Drugs used to treat HIV also reduce risk of HIV infection
Jul 10, 2012 - 4:00:00 AM
People at high risk of HIV infection can reduce their risk of acquiring the disease by taking antiretroviral drugs, according to Cochrane researchers. In an update of a systematic review first published in 2009, the researchers found that uninfected people in relationships with HIV-infected partners, men who have sex with men and those in other high risk groups are at a lower risk of becoming infected with the virus if they regularly take drugs that are normally prescribed to treat people with HIV.
Antiretroviral therapy (ART) is the standard drug treatment for HIV in patients whose disease has progressed to a certain level. Antiretroviral drugs are also beginning to be used as prophylactics in people at high risk of acquiring the disease from sexual partners. The use of antiretroviral drugs in preventing as opposed to treating HIV infection is referred to as pre-exposure prophylaxis (PrEP). PrEP is often considered controversial, not only because uninfected people may develop resistance to the drugs and experience serious side effects such as kidney toxicity and bone density loss, but also because the idea that PrEP offers protection may encourage people to indulge in riskier sexual behaviour, thereby increasing their overall risk of HIV infection. It is therefore important to establish whether PrEP really works and what level of protection it affords.
The researchers analysed data from six trials that tested the protective effect of daily doses of the oral antiretroviral drug tenofovir disoproxil fumarate (TDF) with or without emtricitabine (FTC), compared to a placebo or intermittent use. In total, the trials involved 9,849 people, including men who have sex with men, partners of HIV-infected people, sex workers and people who have multiple sexual partners. Data from four of the trials and a total of 8,813 people showed that giving TDF plus FTC reduces the risk of HIV infection by around half, from 37 in 1,000 to 19 in 1,000. Data from two trials and a total of 4,027 people showed that TDF alone reduces the risk of HIV infection by nearly two thirds, from 26 in 1,000 to 10 in 1,000.
Our findings suggest that antiretroviral drugs can reduce the risk of HIV infection for people in high risk groups, said lead researcher, Charles Okwundu of the Centre for Evidence-Based Health Care at Stellenbosch University in Tygerberg, South Africa. However, in the search for highly reliable HIV prevention strategies, it is important to determine how pre-exposure prophylaxis can best be combined with existing programmes, as no strategy is likely to be 100 per cent effective.

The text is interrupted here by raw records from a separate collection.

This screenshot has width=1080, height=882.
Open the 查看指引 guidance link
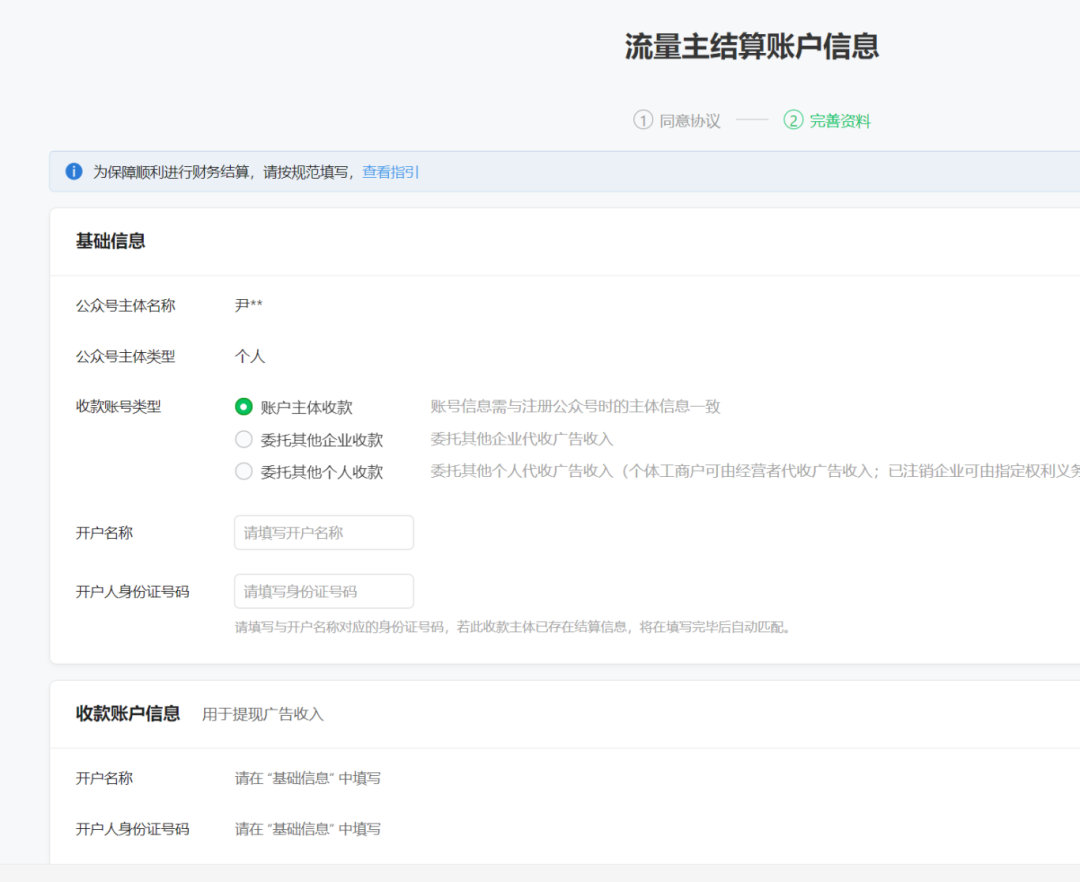coord(390,172)
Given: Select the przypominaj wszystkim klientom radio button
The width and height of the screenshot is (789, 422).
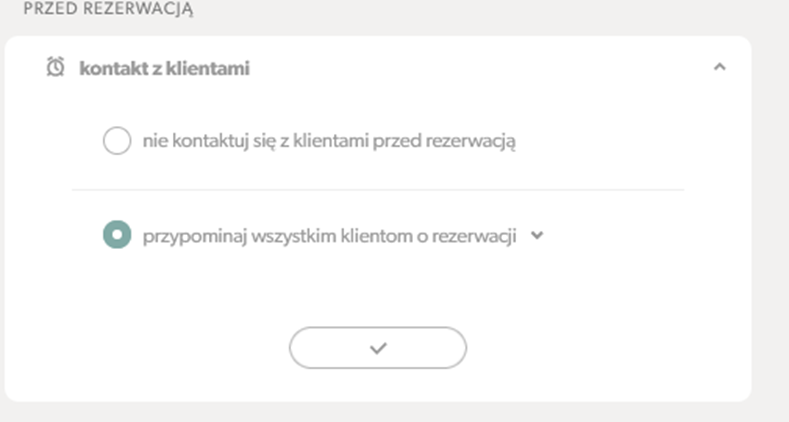Looking at the screenshot, I should point(117,234).

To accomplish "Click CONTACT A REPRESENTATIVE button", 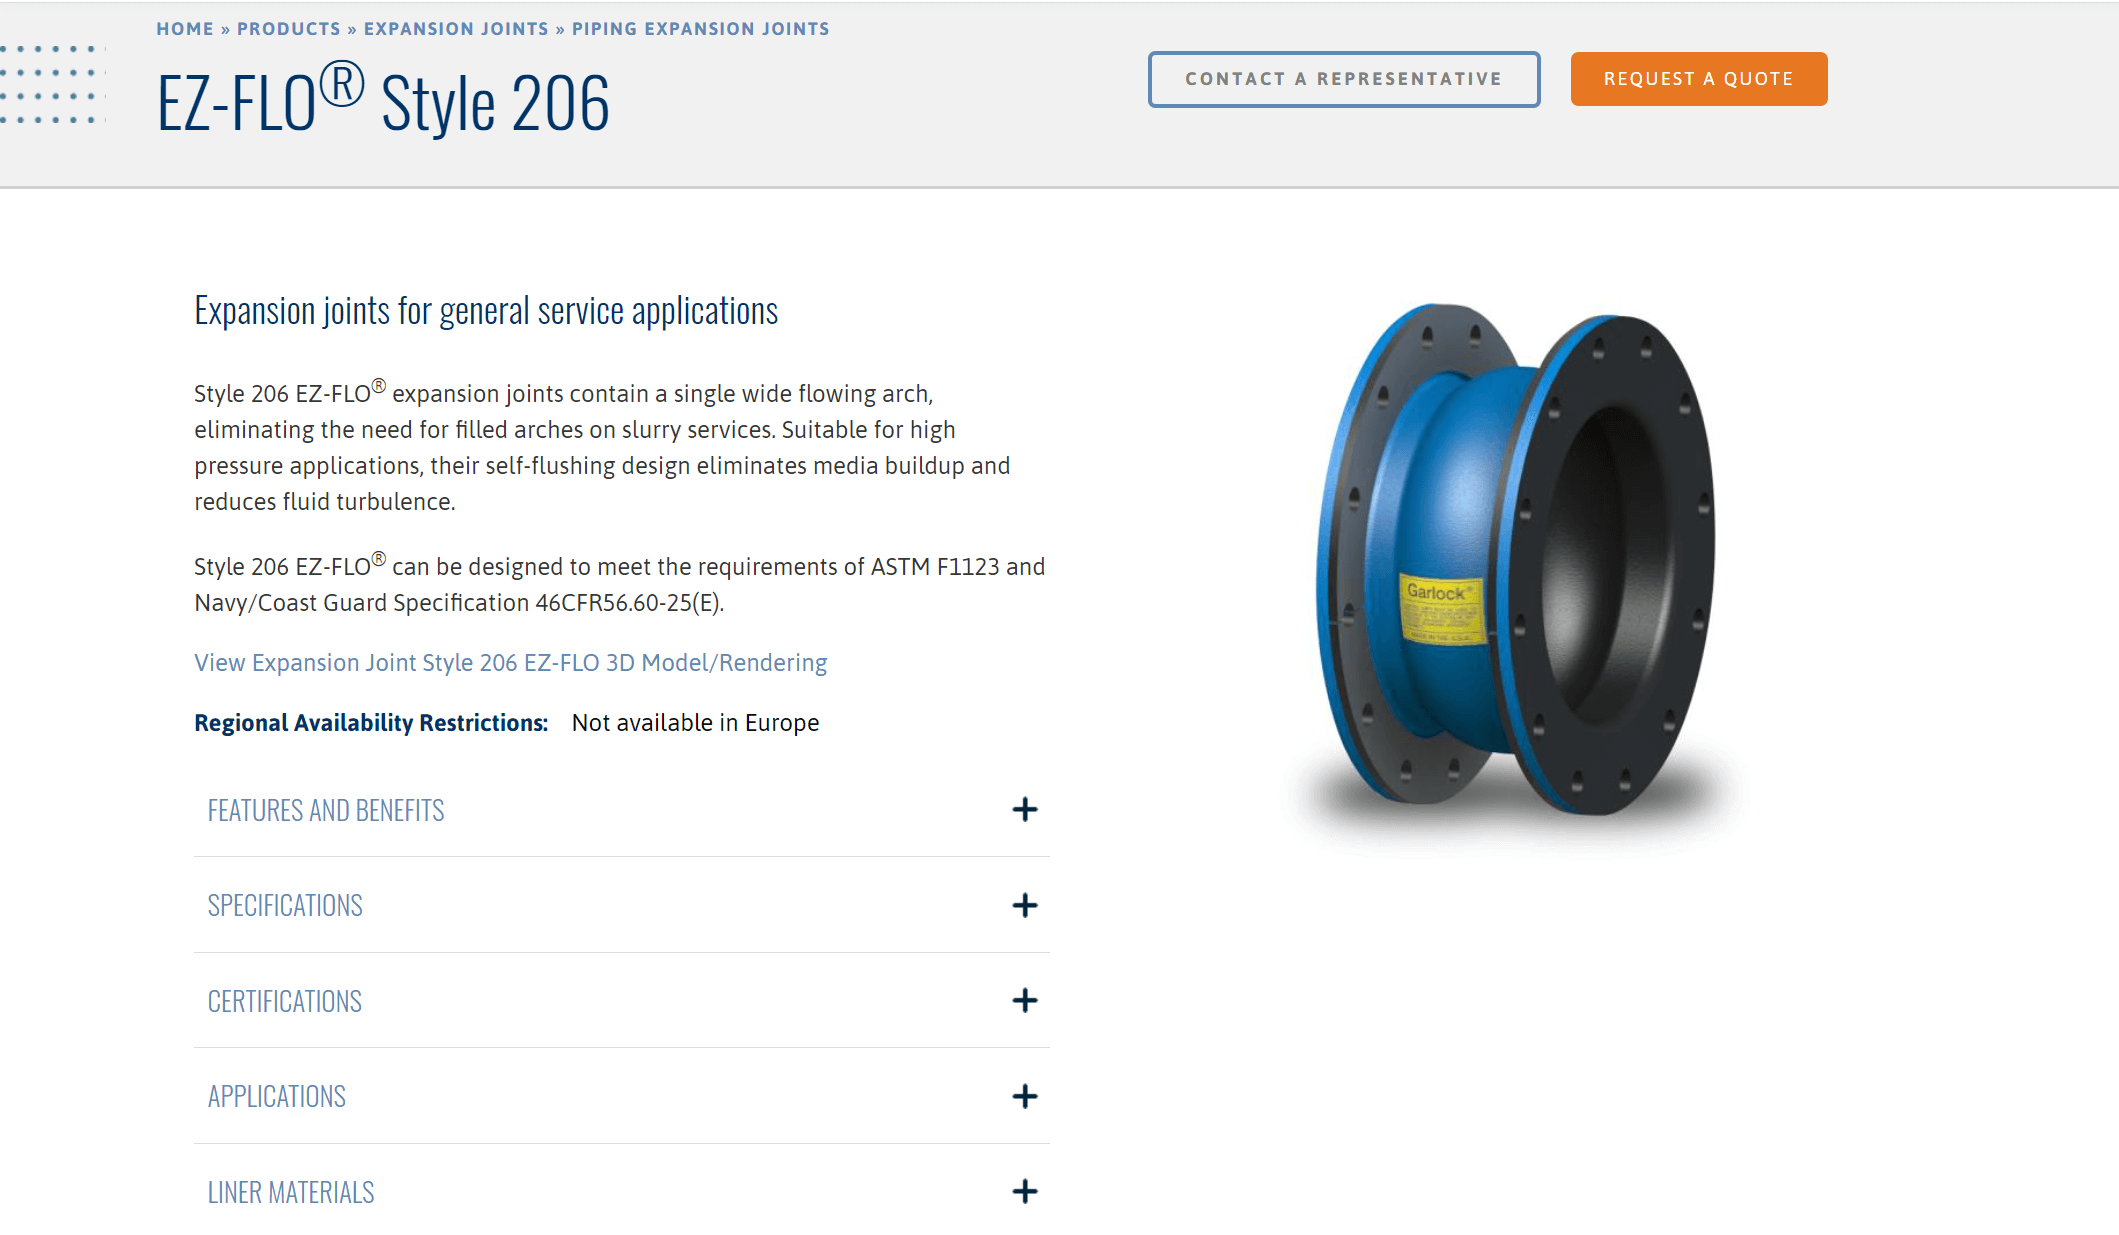I will tap(1344, 79).
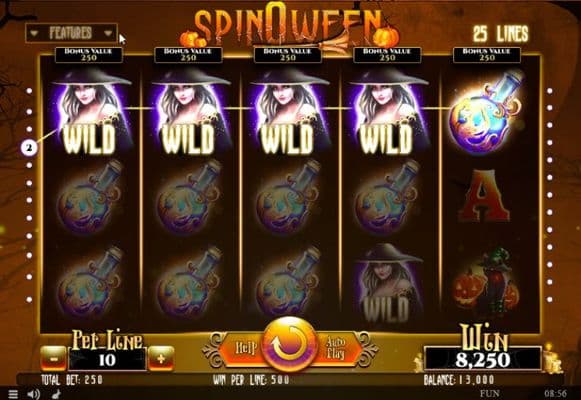Decrease Per Line bet with minus
This screenshot has height=400, width=581.
point(53,359)
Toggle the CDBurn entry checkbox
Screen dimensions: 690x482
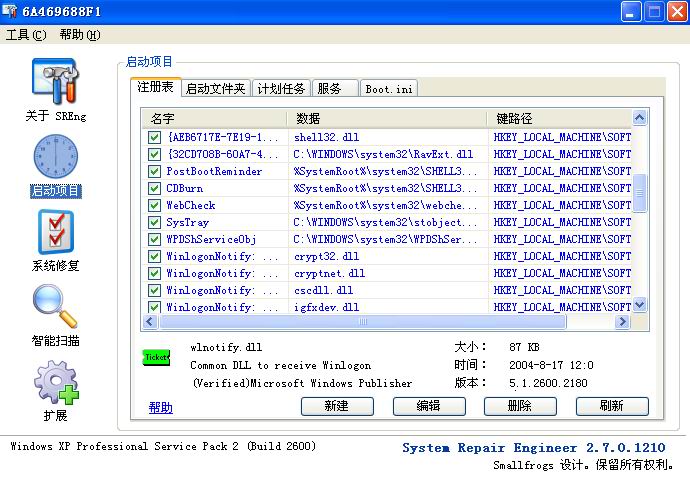coord(154,188)
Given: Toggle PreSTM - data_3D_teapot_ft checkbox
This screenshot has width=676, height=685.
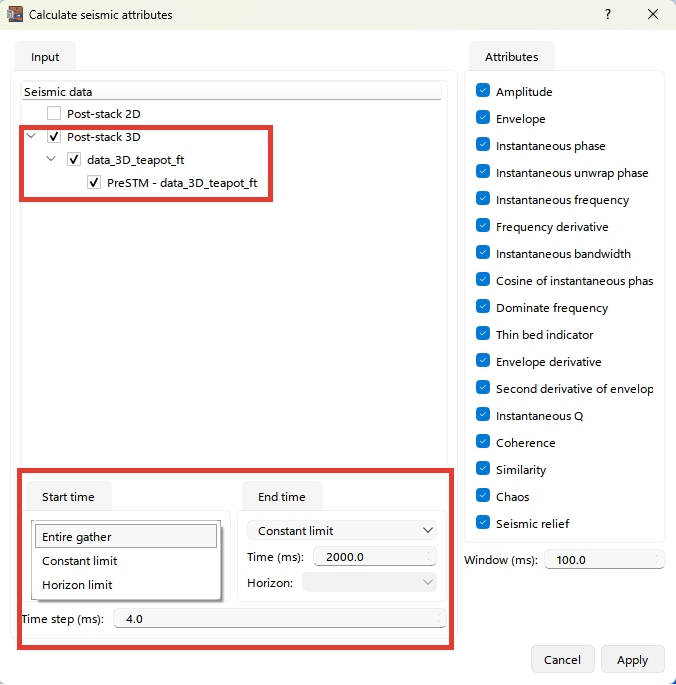Looking at the screenshot, I should pos(94,183).
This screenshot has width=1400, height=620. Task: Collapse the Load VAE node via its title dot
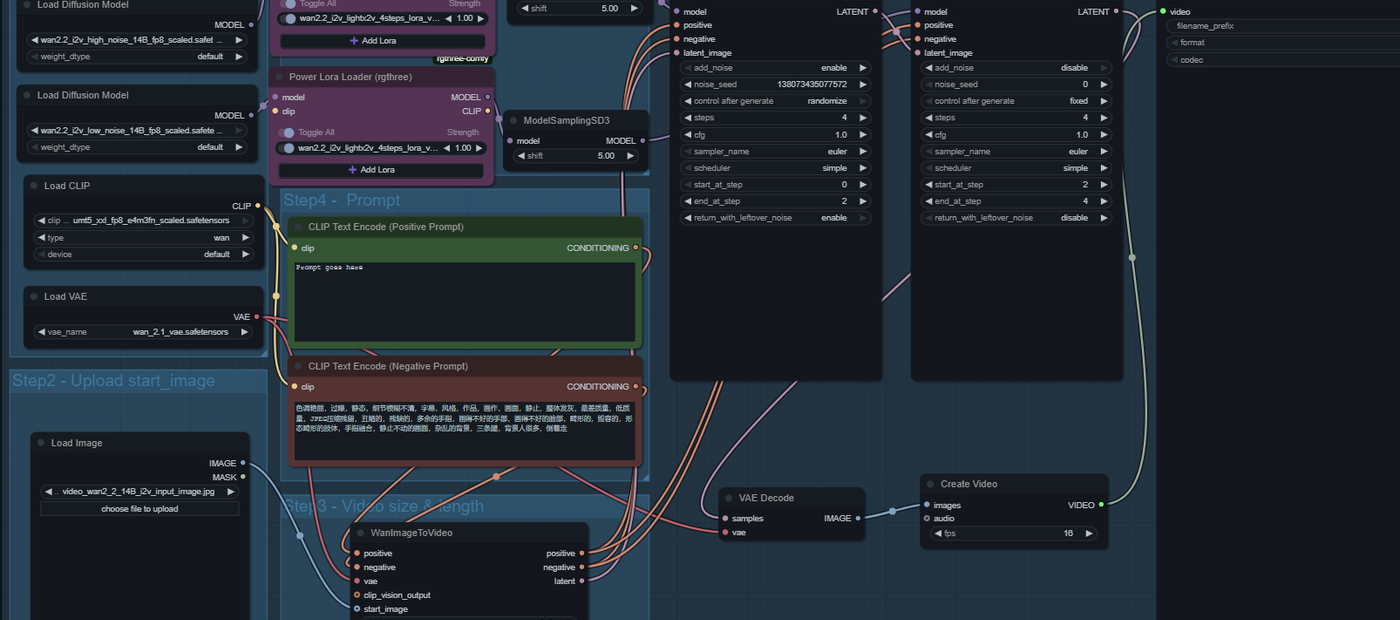[x=32, y=297]
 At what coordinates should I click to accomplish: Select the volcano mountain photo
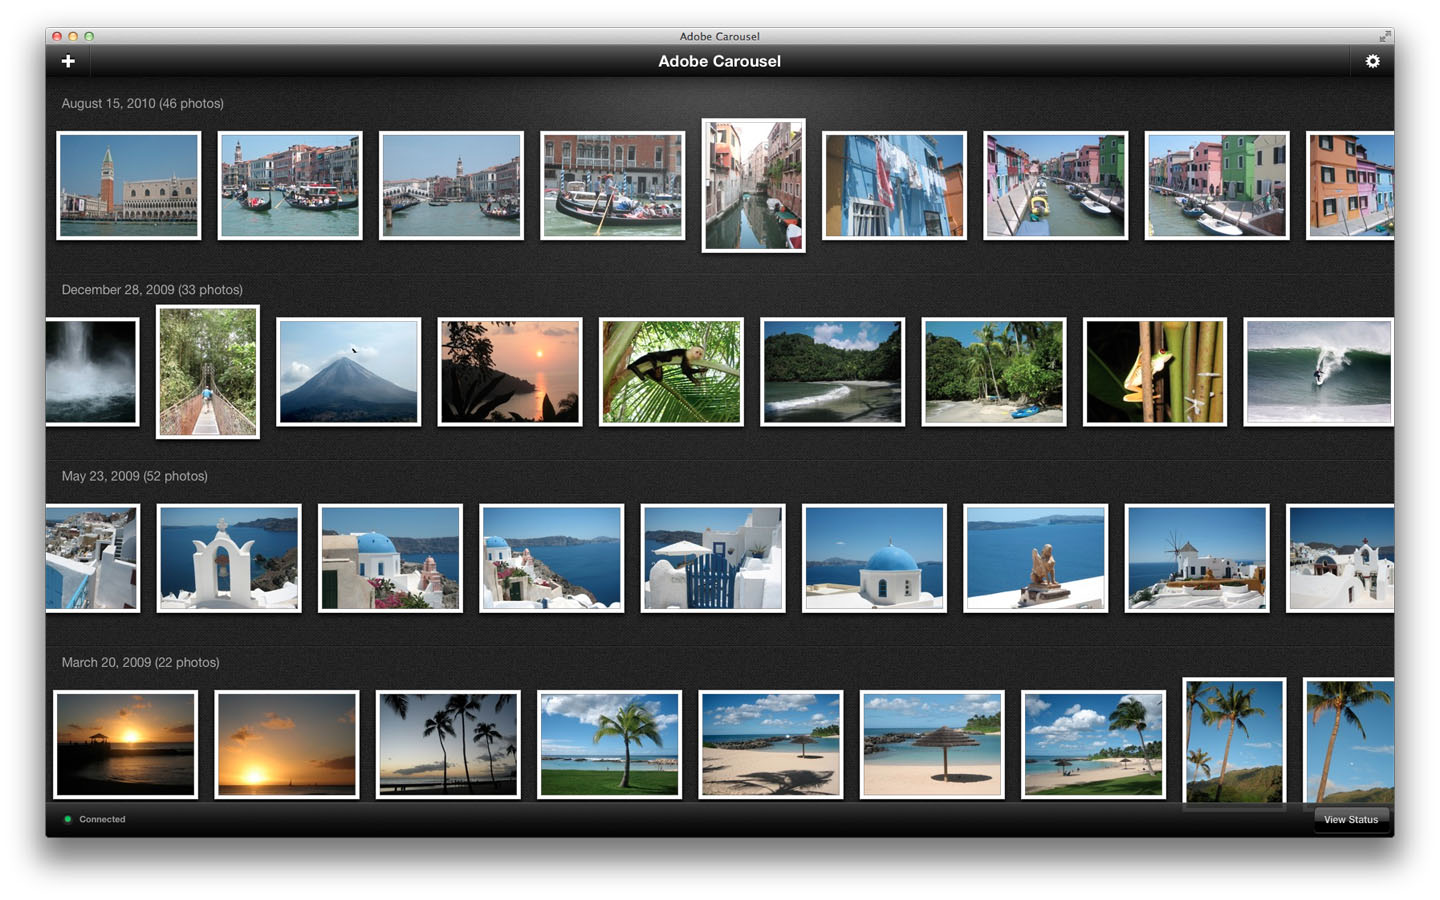point(348,372)
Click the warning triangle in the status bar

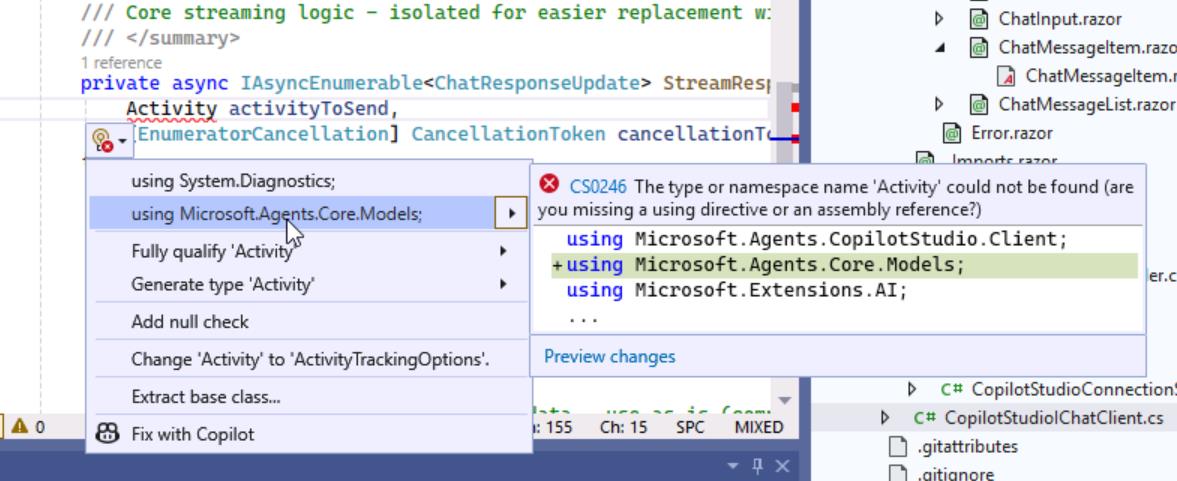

Those taking antiretroviral drugs did not suffer more adverse effects in the trials, and sexual risk behaviour was similar in both the intervention and control groups. But the researchers say further research is required to ensure that PrEP, which is still a new approach, is safe and cost-effective. There are still many questions that need to be answered, said Okwundu. For example, how do we ensure that people adhere to their ART regimens? What are the long-term effects? Is pre-exposure prophylaxis cost-effective in the long run?